Belki çok klasik olacak ama önce oradan başlayalım, başka türlü yönetemediklerinin, yönetemeyeceklerinin bir göstergesi olarak değerlendiriyoruz.
Vurgulanması gereken bir diğer nokta, operasyonların son derece planlı olduğudur. Kuşkusuz toplumsal muhalefetin her kolu, her dinamiği çok değerlidir ancak TTB’ye dönük saldırının (sosyal medya kullanıcılarının hedeflenmesine benzer olarak) özel bir anlamı olduğunu söyleyebiliriz. TTB'nin en doğal, en insani, belki sadece meslek etiği ekseninde bir karşı söz söylemesi bile hedef alınması için yetti. Bu kuşkusuz toplumun tümüne verilen bir mesajdı, “bu kadarına bile izin vermeyeceğiz” demek istediler.
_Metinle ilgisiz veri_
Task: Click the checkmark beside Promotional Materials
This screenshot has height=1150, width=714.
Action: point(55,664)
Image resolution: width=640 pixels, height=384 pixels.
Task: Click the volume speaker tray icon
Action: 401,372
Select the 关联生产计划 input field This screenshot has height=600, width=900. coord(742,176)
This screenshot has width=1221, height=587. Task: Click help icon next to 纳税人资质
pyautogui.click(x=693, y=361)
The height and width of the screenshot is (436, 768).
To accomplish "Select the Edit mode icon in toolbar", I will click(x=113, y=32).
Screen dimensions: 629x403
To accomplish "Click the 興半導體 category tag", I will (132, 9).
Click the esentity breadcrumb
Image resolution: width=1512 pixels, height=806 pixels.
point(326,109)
Kendi adımıza ise şunu söyleyebiliriz, bu süreçte gözaltına alınan yoldaşlarımızın hepsinin çalıştıkları veya yaşadıkları alanlarda toplumsal muhalefete önderlik etme özellikleri gelişkin arkadaşlarımız arasından seçildiğini görüyoruz.
Özetle, partimiz Saray Rejimi eliyle giderek “faşizm” olarak tanımlanabilecek bir yönetim biçiminin kurumsallaştırılmaya çalıştığını saptamaktadır.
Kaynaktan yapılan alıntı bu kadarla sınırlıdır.